The broader crypto market has recently been described as “lackadaisical” by Galaxy Digital CEO Mike Novogratz, mainly due to a decrease in institutional interest in cryptocurrency buying. The lack of large-scale buyers has led to deflated enthusiasm in the markets, despite the constant bid from retail investors adding some stability. A report by Coinshare’s head of research, James Butterfill, detailed that institutional buying of digital assets saw outflows totaling $39 million as of last week, marking the sixth consecutive week of outflows.

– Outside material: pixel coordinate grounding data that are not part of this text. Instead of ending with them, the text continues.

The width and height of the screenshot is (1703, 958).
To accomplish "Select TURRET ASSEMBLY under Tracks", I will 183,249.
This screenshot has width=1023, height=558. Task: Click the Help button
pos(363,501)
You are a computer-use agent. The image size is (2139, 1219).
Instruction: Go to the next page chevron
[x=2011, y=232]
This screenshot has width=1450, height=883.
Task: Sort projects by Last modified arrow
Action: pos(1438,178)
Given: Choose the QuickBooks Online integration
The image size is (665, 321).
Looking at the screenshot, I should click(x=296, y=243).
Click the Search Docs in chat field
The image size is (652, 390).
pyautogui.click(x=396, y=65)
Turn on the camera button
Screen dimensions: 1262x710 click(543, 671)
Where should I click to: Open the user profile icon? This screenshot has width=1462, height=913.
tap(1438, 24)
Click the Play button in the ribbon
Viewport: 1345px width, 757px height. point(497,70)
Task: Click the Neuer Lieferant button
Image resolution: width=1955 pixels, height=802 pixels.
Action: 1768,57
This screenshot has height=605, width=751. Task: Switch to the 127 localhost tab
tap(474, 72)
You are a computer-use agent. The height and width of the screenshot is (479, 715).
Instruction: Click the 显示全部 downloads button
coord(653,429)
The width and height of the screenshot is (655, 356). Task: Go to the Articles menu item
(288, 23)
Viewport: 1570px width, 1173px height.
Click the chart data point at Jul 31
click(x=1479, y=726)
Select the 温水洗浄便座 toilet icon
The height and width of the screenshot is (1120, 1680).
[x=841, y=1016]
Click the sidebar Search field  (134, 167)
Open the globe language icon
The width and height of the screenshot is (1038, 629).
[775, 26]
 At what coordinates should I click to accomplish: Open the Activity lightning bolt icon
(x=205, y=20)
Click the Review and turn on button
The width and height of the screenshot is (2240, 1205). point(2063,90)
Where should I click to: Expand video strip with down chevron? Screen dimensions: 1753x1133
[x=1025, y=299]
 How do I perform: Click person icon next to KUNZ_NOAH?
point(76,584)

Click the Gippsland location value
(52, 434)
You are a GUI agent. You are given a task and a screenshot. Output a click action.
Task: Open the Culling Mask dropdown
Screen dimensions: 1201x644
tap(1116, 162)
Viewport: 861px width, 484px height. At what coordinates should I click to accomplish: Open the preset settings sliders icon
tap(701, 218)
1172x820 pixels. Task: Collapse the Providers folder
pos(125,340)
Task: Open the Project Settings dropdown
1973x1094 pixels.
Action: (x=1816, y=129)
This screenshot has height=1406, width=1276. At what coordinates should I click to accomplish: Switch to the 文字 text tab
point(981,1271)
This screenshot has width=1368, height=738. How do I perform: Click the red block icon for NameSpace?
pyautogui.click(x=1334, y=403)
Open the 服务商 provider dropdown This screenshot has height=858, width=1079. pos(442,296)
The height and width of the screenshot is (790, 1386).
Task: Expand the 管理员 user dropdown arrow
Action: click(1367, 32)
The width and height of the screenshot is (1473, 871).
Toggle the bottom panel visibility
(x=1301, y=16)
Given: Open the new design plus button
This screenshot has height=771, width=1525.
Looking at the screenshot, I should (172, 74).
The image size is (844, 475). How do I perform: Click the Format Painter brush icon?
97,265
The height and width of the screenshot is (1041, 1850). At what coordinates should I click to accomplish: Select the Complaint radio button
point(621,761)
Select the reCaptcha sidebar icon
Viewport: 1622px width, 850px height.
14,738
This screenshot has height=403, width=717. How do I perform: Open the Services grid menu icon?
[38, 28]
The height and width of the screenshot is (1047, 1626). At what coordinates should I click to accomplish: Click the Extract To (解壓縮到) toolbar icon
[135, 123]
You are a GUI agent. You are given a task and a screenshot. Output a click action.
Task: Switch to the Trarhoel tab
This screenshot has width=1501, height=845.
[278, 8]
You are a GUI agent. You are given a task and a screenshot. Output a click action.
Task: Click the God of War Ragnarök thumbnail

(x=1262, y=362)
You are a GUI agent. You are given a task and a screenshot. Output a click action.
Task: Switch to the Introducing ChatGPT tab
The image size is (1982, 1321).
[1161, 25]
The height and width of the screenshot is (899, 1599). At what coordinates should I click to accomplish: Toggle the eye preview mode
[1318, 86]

However, Novogratz pointed to two significant developments in Asia that may help shift the tide. Chinese social media app WeChat now offers BTC price quotes on its app, which is considered a significant milestone given its 1.3 billion monthly active users. Additionally, Hong Kong has officially started allowing retail customers to trade crypto on regulated exchanges for the first time, signaling increasing Asian adoption.
Tommy Honan, the head of product strategy at Swyftx, agreed that the crypto market has “fizzled out” over the last month, attributing it to not only the decreased activity levels among institutional investors but also cost of living pressures affecting retail investors. Honan still expects a strong price recovery when large firms decide to jump back in, with either settled and sensible rules in place for crypto or a Republican win in next year’s U.S. elections.
Hong Kong presents a unique opportunity for the crypto market, potentially unleashing a new wave of investors and offering a place for U.S.-based firms to set up shop if needed. If Hong Kong is being used by mainland China as a testing ground for the safe adoption of crypto, it would be a significant tailwind for the market. As Hong Kong opens up for crypto-related business, more firms are currently competing to secure a license.